TEXT PASSAGE:
****

Signed Distance Persistent Homology of Tubular Shapes

Anna Song

Tubular shapes arise in many important biological structures and systems, and in biomedical images. Their rich branching morphologies, shaped by interactions and remodeled by diseases, contain a wealth of information on the properties of the biological environment and insight on disease progression. I will present some preliminary results studying these structures using persistent homology with sublevel set filtration given by a signed distance function. The map is defined with respect to the surface of the shape, with negative values inside the region enclosed by the surface, and positive values outside. This simple idea is tested on synthetic tubular shapes generated by the "curvatubes" model (, as well as on real proprietary data in the form of confocal images of bone marrow vasculature. The ultimate long-term goal is to quantify how acute myeloid leukemia (AML) remodels and degrades the bone marrow vessels during its progression, and improve our understanding of the cellular interactions in the bone marrow.

This work is in joint collaboration with my supervisors, Anthea Monod and Dominique Bonnet, as well as Antoniana Batsivari and Jeremy Pike.

****

DATA SEGMENT:
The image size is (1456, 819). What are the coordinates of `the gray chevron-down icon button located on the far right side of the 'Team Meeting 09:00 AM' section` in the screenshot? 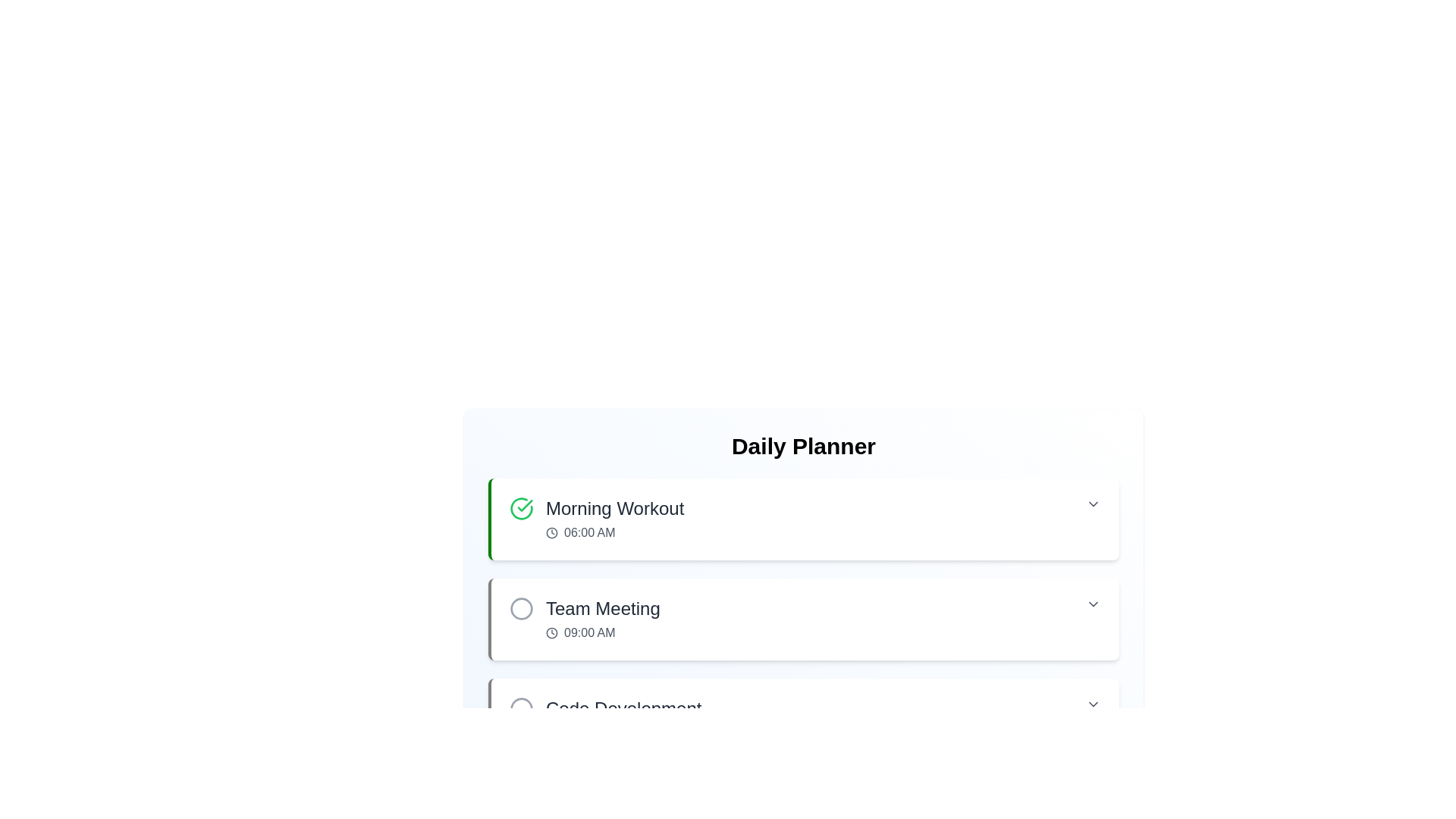 It's located at (1093, 604).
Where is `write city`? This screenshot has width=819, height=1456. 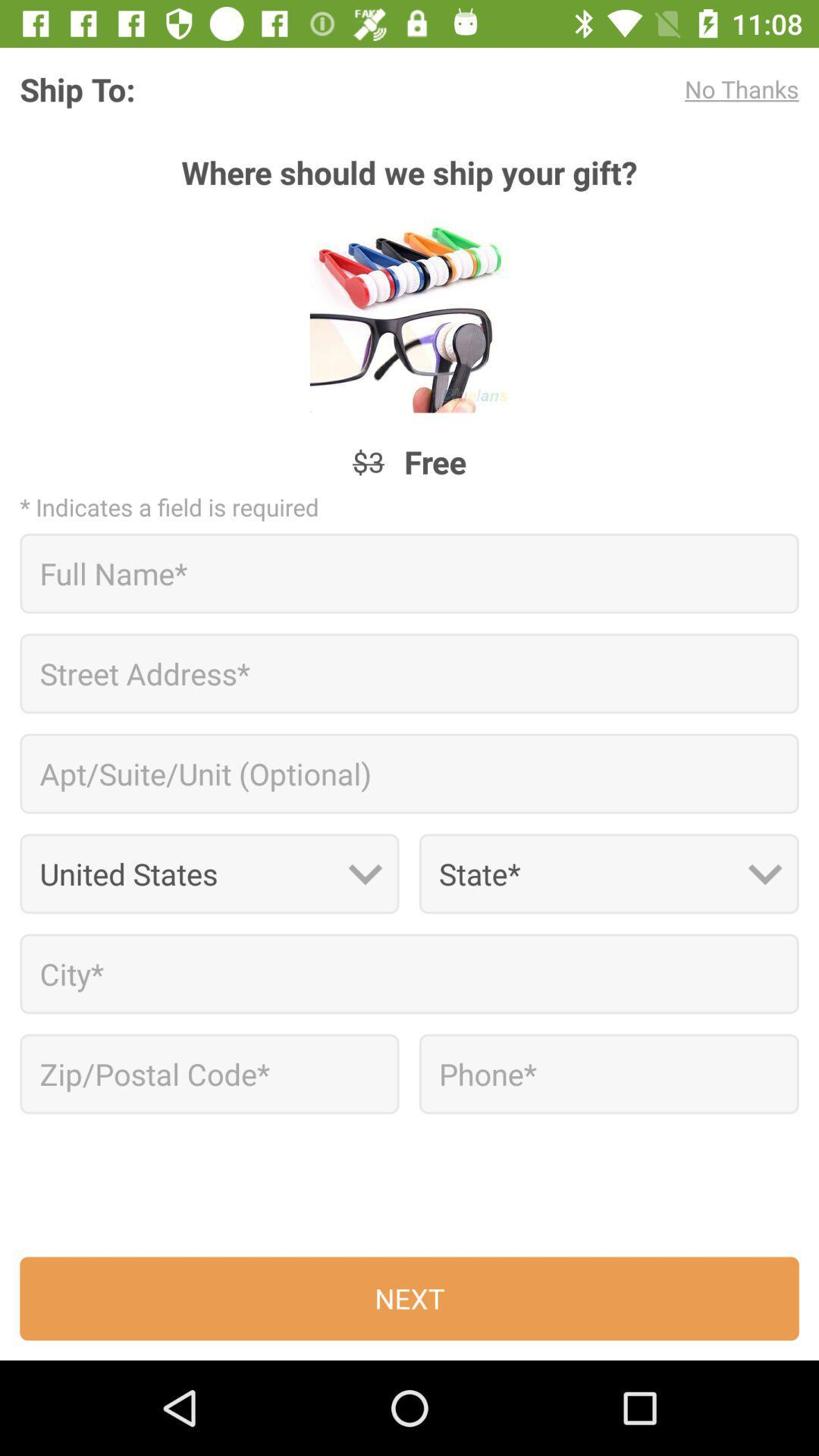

****

ABOUT THIS EXERCISE:
Please reproduce the full text on signed distance persistent homology of tubular shapes, word for word.

WRITTEN ANSWER:
Signed Distance Persistent Homology of Tubular Shapes

Anna Song

Tubular shapes arise in many important biological structures and systems, and in biomedical images. Their rich branching morphologies, shaped by interactions and remodeled by diseases, contain a wealth of information on the properties of the biological environment and insight on disease progression. I will present some preliminary results studying these structures using persistent homology with sublevel set filtration given by a signed distance function. The map is defined with respect to the surface of the shape, with negative values inside the region enclosed by the surface, and positive values outside. This simple idea is tested on synthetic tubular shapes generated by the "curvatubes" model (, as well as on real proprietary data in the form of confocal images of bone marrow vasculature. The ultimate long-term goal is to quantify how acute myeloid leukemia (AML) remodels and degrades the bone marrow vessels during its progression, and improve our understanding of the cellular interactions in the bone marrow.

This work is in joint collaboration with my supervisors, Anthea Monod and Dominique Bonnet, as well as Antoniana Batsivari and Jeremy Pike.